4. The thermally conductive gel of claim 1, wherein the method of preparing the modified diamond comprises: an aqueous alcohol solution of an aminosilane coupling agent was mixed with diamond.

5. The thermally conductive gel of claim 1, wherein the method of preparing the modified metal oxide comprises: an aqueous alcohol solution of an epoxy silane coupling agent and a metal oxide are mixed.

6. The thermally conductive gel of claim 5, wherein the metal oxide comprises at least one of aluminum oxide, magnesium oxide, and zinc oxide.

7. The thermally conductive gel of claim 5 or 6, wherein the metal oxide has a particle size of 0.5-20 μm.

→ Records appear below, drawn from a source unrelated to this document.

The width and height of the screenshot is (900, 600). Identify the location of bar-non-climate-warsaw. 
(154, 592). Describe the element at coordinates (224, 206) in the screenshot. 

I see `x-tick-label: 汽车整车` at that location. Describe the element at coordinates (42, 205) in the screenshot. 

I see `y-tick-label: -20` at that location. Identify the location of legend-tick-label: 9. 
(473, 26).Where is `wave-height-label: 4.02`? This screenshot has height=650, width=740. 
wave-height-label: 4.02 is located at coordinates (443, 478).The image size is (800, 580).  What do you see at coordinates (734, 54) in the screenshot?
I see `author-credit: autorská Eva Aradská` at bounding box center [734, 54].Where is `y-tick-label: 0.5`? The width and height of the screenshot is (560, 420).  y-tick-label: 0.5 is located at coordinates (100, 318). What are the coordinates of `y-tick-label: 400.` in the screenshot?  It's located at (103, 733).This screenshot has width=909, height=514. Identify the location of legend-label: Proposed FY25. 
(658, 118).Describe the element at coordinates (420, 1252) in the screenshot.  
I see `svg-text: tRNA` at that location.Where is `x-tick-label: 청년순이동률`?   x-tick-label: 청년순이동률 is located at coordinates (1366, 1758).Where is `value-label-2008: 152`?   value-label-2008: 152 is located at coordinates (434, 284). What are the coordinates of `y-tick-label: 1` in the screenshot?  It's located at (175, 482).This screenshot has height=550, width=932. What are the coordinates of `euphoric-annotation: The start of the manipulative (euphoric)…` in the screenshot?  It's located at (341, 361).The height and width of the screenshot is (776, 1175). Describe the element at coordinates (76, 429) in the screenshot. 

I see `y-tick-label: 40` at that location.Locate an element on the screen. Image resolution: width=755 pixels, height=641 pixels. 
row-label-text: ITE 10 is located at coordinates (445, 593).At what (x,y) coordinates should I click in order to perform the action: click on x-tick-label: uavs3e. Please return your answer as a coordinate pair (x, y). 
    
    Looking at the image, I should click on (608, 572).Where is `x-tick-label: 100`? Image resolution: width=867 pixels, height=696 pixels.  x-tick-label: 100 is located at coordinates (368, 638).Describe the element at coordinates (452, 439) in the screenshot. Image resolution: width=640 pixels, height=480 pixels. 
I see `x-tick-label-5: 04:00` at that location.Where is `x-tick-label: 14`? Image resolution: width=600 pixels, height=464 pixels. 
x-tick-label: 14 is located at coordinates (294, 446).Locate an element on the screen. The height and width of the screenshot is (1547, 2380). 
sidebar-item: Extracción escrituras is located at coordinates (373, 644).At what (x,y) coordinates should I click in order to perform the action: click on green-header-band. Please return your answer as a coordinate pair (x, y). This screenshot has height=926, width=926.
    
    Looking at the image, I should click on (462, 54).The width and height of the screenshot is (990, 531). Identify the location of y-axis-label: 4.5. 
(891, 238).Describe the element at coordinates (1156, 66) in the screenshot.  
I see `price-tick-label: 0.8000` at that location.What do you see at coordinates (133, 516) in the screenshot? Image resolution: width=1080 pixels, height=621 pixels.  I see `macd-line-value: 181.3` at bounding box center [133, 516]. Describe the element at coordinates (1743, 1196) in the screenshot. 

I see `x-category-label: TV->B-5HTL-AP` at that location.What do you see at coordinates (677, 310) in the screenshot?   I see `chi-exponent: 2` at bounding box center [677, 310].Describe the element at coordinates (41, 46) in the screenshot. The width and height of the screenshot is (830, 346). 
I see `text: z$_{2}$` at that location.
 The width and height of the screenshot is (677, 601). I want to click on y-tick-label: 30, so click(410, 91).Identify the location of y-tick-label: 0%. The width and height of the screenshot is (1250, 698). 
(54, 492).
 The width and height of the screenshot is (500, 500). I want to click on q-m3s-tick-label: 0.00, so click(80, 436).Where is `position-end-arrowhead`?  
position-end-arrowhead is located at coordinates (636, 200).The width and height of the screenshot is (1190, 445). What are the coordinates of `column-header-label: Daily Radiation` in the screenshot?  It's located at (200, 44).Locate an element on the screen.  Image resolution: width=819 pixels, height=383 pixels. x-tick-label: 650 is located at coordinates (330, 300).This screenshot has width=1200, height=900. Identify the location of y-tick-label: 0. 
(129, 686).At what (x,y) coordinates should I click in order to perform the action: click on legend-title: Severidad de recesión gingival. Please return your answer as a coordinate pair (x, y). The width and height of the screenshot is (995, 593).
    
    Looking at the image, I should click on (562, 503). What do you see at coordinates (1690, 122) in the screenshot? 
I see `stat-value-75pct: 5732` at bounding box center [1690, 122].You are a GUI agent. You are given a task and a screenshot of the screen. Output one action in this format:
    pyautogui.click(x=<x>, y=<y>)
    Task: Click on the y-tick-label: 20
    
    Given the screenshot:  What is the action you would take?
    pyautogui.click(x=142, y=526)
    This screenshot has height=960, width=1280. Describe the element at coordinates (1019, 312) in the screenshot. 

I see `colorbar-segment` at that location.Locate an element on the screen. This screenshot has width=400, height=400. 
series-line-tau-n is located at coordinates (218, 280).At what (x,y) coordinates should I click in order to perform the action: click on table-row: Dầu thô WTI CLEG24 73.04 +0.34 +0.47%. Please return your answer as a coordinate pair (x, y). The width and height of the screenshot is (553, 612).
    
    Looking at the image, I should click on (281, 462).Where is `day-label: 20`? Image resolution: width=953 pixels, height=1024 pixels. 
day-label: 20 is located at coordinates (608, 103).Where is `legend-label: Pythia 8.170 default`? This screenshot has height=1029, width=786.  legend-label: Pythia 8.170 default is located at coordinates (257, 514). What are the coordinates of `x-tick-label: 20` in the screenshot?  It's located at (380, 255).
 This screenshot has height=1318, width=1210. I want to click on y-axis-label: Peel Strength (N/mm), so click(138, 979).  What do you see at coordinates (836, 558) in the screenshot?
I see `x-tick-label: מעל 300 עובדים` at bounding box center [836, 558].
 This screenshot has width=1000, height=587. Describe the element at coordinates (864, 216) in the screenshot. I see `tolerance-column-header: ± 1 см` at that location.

8. A method of preparing a thermally conductive gel as claimed in any one of claims 1 to 7, comprising the steps of:

s1, mixing the heat-conducting filler and the polyvinyl alcohol aqueous solution;

s2, mixing the mixture obtained in the step S1 with the silicone oil matrix after cold treatment;

the temperature of the cold treatment is-20 to-10 ℃.

9. The method according to claim 8, wherein in the step S1, the mixing temperature is 60 to 75 ℃.

10. Use of the thermally conductive gel of any one of claims 1-7 in the field of heat dissipation of electronic devices.